In the load management or in the load management unit, a so-called off-board application (ie an application provided outside the vehicle or the charger) then determines from the reported charging profiles and network power specifications a power distribution to the registered and connected vehicles or their chargers.

Preferably, the inventive system for communicating the chargers with the load management unit has a first communication means connected to said power line, in particular in the form of a PLC modem, which is set up and provided for, in particular a wireless communication connection, in particular in the form of an Ethernet connection to build, via which the chargers are connectable to the load management unit.

In this case, the system for communication of the chargers with the load management unit preferably has a second communication means, in particular in the form of a DSL router, which is designed to establish an Internet connection with the load management unit, via which the chargers can be connected to the load management unit.

This also makes it possible to route a charging protocol to a remote load management system so that the load management can be carried out, in particular, as a service function independent of the local network access and the location of the charging stations.

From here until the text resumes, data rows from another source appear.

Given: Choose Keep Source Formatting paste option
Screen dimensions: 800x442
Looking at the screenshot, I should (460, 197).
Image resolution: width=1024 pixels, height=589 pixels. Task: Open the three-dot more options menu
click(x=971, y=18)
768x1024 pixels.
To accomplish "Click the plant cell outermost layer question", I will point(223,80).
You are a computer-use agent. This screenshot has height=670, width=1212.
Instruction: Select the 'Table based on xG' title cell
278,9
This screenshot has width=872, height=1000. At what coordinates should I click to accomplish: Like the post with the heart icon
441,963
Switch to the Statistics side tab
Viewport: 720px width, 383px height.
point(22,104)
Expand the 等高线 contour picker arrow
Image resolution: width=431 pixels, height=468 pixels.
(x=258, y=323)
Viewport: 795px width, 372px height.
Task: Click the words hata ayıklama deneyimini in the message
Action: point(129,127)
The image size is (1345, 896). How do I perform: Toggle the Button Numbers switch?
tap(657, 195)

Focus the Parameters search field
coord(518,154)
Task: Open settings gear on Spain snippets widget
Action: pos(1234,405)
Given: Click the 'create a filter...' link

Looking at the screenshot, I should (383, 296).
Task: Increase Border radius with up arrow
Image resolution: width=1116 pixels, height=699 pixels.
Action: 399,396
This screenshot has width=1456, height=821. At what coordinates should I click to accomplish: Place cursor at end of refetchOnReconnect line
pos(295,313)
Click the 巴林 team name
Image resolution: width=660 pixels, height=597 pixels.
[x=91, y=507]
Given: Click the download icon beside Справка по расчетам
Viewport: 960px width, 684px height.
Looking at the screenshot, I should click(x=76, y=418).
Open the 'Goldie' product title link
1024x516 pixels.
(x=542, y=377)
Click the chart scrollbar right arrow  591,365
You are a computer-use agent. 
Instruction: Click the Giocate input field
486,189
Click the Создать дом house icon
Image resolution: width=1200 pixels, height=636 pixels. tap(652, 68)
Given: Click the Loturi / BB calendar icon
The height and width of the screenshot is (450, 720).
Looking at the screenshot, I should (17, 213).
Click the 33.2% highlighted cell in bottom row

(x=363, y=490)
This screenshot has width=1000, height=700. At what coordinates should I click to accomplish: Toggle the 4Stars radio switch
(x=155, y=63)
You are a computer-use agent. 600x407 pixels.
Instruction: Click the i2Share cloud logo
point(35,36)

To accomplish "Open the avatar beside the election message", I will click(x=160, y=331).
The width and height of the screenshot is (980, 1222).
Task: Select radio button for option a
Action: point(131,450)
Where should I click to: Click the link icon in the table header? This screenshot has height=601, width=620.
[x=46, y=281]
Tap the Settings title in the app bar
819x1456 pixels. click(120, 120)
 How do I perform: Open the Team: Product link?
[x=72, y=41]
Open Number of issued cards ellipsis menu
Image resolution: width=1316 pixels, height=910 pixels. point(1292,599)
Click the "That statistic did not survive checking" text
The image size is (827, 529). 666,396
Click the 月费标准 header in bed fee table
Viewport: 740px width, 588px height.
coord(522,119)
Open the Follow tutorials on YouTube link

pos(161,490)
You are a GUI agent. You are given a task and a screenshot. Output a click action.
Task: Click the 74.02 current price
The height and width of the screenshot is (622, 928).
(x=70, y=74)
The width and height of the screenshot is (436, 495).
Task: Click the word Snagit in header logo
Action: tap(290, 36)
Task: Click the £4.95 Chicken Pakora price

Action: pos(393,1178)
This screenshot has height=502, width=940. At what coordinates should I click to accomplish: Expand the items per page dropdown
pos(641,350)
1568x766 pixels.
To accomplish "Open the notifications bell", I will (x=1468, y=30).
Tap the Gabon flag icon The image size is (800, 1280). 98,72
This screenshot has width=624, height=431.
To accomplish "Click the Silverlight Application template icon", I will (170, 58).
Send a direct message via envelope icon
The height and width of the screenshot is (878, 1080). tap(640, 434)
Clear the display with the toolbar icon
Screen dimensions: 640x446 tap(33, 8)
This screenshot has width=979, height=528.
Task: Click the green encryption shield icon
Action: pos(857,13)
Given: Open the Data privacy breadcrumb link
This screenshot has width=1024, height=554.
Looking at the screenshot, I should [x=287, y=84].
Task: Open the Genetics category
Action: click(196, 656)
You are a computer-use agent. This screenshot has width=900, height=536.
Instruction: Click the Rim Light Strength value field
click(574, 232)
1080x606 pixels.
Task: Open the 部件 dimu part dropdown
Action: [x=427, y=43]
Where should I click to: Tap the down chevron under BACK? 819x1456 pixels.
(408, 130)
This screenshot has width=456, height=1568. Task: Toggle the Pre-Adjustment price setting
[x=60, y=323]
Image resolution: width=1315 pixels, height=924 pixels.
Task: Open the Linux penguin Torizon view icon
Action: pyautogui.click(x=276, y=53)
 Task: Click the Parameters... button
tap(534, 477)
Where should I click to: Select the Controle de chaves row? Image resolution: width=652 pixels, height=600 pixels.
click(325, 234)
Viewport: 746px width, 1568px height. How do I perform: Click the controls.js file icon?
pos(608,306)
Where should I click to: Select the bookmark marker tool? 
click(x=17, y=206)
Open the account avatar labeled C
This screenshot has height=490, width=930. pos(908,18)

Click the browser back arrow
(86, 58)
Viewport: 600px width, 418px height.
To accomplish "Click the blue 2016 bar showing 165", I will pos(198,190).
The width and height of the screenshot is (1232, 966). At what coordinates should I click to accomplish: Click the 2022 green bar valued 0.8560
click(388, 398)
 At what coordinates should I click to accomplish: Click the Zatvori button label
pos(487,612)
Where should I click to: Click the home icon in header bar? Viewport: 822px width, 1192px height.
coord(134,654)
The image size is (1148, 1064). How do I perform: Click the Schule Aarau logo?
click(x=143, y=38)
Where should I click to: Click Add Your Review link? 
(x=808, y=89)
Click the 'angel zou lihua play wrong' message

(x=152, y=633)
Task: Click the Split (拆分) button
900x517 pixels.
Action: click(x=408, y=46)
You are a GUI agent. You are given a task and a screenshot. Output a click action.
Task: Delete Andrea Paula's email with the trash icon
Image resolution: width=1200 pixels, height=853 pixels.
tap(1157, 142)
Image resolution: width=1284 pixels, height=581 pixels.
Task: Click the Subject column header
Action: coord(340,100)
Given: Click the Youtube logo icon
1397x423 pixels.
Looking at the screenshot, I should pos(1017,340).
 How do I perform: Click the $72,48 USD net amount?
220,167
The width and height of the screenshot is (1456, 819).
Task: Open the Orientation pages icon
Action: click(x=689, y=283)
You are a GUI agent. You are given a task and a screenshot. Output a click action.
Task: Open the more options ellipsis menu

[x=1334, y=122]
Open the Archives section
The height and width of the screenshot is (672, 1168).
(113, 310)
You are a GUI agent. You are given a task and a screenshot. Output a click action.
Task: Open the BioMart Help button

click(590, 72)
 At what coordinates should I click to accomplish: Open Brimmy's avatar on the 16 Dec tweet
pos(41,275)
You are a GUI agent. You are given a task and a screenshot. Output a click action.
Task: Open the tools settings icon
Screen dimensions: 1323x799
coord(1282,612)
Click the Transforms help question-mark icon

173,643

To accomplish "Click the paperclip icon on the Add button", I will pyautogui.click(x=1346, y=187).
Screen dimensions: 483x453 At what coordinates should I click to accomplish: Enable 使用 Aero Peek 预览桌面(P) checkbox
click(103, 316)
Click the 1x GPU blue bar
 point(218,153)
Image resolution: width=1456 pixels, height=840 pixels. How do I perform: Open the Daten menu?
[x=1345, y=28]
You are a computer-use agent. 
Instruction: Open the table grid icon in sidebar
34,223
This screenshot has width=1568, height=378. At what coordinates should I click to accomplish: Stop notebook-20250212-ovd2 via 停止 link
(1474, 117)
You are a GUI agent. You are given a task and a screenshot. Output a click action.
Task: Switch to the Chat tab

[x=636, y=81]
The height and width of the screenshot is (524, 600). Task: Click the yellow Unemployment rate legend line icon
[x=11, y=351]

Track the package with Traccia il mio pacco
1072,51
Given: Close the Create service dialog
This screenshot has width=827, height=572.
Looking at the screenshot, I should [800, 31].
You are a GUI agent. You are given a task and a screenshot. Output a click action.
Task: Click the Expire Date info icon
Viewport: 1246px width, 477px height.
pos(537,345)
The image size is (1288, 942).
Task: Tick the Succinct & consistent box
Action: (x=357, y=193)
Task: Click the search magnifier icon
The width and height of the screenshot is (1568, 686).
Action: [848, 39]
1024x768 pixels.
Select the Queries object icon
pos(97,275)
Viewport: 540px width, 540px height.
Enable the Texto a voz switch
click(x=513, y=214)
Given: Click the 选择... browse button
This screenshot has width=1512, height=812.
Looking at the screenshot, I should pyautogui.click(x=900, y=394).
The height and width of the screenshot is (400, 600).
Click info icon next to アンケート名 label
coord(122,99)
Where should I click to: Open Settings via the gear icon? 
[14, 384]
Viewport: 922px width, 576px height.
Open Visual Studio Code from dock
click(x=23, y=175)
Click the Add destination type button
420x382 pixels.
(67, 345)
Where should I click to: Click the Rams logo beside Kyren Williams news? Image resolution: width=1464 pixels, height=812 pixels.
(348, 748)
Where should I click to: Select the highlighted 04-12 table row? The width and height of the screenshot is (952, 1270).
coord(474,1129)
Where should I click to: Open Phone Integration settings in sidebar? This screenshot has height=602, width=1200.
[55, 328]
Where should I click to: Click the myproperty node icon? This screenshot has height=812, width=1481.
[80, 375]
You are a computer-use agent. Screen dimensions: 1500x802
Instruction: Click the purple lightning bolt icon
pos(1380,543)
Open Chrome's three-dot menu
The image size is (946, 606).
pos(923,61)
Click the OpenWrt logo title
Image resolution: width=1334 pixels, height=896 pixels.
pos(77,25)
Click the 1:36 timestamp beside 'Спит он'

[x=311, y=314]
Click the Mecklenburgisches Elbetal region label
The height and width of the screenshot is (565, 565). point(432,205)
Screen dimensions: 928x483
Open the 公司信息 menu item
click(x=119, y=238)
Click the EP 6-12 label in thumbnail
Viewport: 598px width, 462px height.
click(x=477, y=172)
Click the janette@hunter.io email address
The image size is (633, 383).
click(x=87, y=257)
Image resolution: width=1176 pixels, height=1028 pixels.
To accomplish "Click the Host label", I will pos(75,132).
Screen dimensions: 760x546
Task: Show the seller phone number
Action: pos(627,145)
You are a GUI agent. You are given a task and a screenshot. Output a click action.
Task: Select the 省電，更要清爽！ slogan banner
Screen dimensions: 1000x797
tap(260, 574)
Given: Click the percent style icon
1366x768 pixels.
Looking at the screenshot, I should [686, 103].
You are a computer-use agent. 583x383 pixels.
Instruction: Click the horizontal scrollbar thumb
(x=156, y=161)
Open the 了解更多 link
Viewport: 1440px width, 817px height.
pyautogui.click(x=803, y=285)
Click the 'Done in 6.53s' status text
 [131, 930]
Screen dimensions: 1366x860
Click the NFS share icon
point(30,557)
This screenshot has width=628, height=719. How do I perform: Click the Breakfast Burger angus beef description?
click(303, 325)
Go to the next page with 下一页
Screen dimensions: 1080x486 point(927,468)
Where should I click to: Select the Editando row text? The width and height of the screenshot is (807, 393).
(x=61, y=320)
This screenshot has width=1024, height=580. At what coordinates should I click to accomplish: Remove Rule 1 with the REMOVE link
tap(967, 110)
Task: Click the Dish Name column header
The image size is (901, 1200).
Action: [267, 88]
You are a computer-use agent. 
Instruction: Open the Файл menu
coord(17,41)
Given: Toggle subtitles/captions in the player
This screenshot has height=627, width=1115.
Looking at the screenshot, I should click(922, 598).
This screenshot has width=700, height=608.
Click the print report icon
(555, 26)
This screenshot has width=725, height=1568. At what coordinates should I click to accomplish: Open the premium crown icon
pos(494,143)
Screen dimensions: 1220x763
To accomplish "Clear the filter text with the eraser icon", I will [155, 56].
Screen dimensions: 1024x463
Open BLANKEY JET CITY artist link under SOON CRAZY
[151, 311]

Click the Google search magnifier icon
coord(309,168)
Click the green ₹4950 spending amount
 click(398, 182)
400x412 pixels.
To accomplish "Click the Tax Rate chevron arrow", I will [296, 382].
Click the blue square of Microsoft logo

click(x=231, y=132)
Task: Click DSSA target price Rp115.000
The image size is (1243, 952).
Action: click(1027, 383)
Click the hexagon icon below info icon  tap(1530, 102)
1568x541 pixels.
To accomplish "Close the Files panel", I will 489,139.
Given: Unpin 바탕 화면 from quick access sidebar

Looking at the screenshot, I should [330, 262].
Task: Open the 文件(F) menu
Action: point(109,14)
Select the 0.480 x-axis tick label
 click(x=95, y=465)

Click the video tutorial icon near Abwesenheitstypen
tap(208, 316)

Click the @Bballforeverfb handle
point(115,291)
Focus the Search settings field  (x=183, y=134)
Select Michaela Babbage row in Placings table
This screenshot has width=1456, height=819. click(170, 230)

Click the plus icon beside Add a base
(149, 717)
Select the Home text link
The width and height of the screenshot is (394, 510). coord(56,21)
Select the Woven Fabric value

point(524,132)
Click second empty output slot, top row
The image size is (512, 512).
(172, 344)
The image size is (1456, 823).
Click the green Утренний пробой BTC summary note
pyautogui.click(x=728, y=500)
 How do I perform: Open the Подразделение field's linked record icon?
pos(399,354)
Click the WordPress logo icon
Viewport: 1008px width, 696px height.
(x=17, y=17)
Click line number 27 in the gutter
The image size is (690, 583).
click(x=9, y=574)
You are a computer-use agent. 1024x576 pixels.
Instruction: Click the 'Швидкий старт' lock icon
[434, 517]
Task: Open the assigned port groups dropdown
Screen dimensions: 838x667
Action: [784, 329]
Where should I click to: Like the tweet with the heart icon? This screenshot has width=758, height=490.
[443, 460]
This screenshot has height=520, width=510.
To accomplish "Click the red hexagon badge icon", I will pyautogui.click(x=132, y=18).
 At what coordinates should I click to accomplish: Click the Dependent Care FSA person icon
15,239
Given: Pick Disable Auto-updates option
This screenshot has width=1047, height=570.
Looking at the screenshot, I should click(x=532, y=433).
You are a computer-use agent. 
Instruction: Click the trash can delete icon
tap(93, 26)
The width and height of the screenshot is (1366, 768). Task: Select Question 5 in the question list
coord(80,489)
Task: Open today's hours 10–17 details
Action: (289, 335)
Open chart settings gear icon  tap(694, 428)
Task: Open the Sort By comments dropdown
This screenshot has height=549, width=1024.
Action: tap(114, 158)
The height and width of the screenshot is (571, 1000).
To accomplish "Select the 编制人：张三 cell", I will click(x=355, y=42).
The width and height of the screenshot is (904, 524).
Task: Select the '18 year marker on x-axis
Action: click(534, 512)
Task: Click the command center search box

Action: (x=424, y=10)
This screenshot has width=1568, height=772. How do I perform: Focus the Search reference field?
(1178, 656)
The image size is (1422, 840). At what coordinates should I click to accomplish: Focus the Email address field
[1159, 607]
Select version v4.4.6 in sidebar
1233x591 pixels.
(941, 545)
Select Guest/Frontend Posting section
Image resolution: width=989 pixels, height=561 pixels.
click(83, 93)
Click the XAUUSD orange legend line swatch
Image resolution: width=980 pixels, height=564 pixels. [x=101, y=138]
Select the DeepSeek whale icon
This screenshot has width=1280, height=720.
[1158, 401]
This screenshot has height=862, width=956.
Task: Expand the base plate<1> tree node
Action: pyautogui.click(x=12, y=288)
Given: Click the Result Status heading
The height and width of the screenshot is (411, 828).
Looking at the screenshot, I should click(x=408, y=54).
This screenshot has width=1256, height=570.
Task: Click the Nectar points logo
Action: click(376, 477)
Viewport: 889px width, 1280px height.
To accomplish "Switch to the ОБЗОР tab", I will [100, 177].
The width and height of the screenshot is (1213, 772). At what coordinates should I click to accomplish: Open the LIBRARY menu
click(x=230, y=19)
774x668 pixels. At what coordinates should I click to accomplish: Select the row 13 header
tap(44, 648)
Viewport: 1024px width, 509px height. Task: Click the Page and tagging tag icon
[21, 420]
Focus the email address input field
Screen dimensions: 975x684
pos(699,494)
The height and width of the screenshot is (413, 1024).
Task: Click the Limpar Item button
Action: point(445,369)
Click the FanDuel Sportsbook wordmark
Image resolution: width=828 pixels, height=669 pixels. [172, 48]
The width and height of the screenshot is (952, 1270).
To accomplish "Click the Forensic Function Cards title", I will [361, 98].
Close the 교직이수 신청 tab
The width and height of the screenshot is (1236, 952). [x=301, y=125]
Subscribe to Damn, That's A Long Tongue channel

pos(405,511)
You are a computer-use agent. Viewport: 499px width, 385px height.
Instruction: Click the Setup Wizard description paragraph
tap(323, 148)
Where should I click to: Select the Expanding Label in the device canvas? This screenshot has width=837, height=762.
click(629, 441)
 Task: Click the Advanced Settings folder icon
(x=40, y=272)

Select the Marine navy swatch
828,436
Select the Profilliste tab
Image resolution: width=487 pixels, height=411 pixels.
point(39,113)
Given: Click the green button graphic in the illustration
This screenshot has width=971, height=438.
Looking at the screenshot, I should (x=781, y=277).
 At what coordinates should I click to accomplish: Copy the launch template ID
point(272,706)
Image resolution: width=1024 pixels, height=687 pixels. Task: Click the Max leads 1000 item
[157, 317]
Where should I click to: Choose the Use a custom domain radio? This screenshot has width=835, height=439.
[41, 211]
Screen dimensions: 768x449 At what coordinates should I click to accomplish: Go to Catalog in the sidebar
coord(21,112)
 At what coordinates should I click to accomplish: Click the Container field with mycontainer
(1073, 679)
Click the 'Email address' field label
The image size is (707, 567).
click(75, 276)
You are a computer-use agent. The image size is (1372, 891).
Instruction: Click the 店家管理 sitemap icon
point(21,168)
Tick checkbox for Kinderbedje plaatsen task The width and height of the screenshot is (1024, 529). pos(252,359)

By the aforementioned second communication means, it is also possible in a simple manner that the system according to the invention can manage or have a plurality of charging stations in particular different locations, wherein the individual chargers (vehicles) in turn at those stations in each case via a connecting means, each with a power connection (especially ISO 61851 ) are connectable and in each case via the said second communication means with the load management unit (server) can be connected. In this case, a local control unit for controlling the communication between the respective charging station and the load management unit is optionally provided between the first communication means and the second communication means of a charging station.

A detection of the assignment of the power connections of the at least one charging station is preferably carried out via PLC or an occupancy detection unit of the at least one charging station, which is used to detect the occupancy z. B. has at least one inductive bottom plate which is arranged such that a vehicle connected to a power connection vehicle is arranged on (above) that bottom plate and therefore the presence of the vehicle or the occupancy of a power connection is detected.

Preferably, the load management unit (off-board application) is further set up and provided to compare the sum of the power requirements of a charging station corresponding to the transmitted charging profiles with the network power respectively available at that charging station.

As long as the sum of the reported benefit requirements does not exceed the network performance requirements, all reported requirements can be served as requested. If too many requirements have been registered, the power is preferably allocated by the load management unit (offboard application) to the individual vehicles.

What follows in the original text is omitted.